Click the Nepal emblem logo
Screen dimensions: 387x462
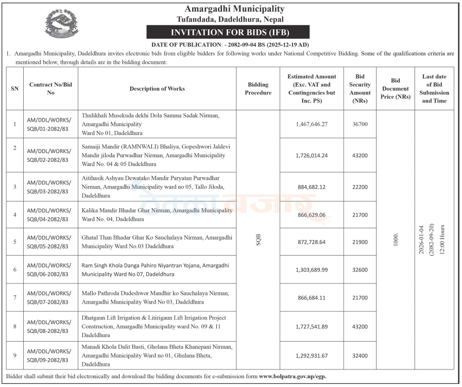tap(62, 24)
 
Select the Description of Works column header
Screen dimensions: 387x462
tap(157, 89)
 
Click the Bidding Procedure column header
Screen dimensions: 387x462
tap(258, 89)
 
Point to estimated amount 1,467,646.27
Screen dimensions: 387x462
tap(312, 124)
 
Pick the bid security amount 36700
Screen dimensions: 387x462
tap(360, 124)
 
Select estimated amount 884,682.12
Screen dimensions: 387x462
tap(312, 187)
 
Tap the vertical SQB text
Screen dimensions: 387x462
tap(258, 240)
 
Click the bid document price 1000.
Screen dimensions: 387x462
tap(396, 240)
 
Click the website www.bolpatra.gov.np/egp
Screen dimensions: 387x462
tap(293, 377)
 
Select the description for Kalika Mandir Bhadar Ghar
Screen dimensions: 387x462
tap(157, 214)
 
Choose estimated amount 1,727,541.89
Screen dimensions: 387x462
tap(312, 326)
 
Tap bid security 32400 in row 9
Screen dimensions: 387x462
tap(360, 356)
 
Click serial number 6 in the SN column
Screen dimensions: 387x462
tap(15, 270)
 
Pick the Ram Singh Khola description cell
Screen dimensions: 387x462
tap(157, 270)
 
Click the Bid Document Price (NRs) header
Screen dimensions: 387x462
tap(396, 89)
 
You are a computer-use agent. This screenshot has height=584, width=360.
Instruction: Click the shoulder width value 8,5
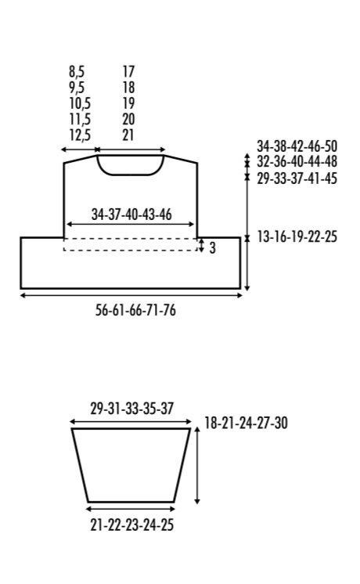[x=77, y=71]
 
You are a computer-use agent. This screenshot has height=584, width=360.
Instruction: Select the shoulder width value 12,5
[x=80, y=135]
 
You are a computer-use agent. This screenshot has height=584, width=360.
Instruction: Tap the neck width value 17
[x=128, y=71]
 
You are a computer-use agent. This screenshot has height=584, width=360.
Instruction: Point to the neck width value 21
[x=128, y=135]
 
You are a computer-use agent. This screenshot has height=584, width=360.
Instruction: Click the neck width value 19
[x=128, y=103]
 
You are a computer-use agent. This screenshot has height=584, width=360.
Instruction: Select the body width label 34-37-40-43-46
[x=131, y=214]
------------------------------------------------------------
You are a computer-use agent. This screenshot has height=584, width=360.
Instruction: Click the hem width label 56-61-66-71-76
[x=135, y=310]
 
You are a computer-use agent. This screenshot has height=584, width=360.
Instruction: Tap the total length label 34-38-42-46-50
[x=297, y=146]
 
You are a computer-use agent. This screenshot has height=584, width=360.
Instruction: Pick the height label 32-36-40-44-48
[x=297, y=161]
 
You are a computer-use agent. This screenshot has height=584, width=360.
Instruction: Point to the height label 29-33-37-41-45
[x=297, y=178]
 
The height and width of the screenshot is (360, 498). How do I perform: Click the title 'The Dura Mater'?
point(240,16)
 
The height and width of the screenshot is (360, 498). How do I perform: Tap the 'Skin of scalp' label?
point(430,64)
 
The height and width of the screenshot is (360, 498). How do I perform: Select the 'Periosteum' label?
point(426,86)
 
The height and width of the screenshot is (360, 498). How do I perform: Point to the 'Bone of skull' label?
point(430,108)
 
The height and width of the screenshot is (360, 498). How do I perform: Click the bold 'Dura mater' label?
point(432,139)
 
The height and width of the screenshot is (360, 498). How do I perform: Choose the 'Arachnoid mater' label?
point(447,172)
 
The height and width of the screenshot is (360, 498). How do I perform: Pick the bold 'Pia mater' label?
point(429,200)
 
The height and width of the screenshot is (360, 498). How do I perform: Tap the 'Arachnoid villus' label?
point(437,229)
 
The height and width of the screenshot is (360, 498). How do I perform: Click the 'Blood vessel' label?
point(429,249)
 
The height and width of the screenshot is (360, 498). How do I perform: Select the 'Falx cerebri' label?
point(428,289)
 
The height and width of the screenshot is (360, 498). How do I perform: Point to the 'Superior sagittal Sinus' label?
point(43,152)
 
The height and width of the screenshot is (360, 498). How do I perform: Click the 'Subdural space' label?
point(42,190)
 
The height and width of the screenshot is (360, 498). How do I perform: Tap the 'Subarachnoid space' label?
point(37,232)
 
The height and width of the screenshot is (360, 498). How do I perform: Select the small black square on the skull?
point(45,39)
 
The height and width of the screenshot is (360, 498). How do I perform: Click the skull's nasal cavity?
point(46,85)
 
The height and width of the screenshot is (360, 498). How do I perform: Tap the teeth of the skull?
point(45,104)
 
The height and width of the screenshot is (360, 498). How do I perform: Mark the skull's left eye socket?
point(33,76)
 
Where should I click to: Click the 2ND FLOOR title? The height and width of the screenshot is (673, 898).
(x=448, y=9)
------------------------------------------------------------
> _Task requirements_
Write out the stretch of lines from the one containing "Click the Nepal emblem logo" through the one containing "[x=80, y=135]", including both, and leave the pictures out.

> _Complete response_
Click the Nepal emblem logo
Screen dimensions: 387x462
tap(62, 24)
 
Select the Description of Works column header
Screen dimensions: 387x462
tap(157, 89)
 
Click the Bidding Procedure column header
Screen dimensions: 387x462
tap(258, 89)
 
Point to estimated amount 1,467,646.27
Screen dimensions: 387x462
tap(312, 124)
 
Pick the bid security amount 36700
Screen dimensions: 387x462
tap(360, 124)
 
Select estimated amount 884,682.12
Screen dimensions: 387x462
tap(312, 187)
 
Tap the vertical SQB text
Screen dimensions: 387x462
tap(258, 240)
 
Click the bid document price 1000.
Screen dimensions: 387x462
tap(396, 240)
 
Click the website www.bolpatra.gov.np/egp
Screen dimensions: 387x462
tap(293, 377)
 
Select the description for Kalika Mandir Bhadar Ghar
Screen dimensions: 387x462
tap(157, 214)
 
Choose estimated amount 1,727,541.89
Screen dimensions: 387x462
tap(312, 326)
 
Tap bid security 32400 in row 9
Screen dimensions: 387x462
tap(360, 356)
 
Click serial number 6 in the SN column
Screen dimensions: 387x462
tap(15, 270)
 
Pick the Ram Singh Khola description cell
Screen dimensions: 387x462
tap(157, 270)
 
Click the Bid Document Price (NRs) header
Screen dimensions: 387x462
tap(396, 89)
 
You are a computer-use agent. This screenshot has height=584, width=360.
Instruction: Click the shoulder width value 8,5
[x=77, y=71]
 
You are a computer-use agent. This screenshot has height=584, width=360.
Instruction: Select the shoulder width value 12,5
[x=80, y=135]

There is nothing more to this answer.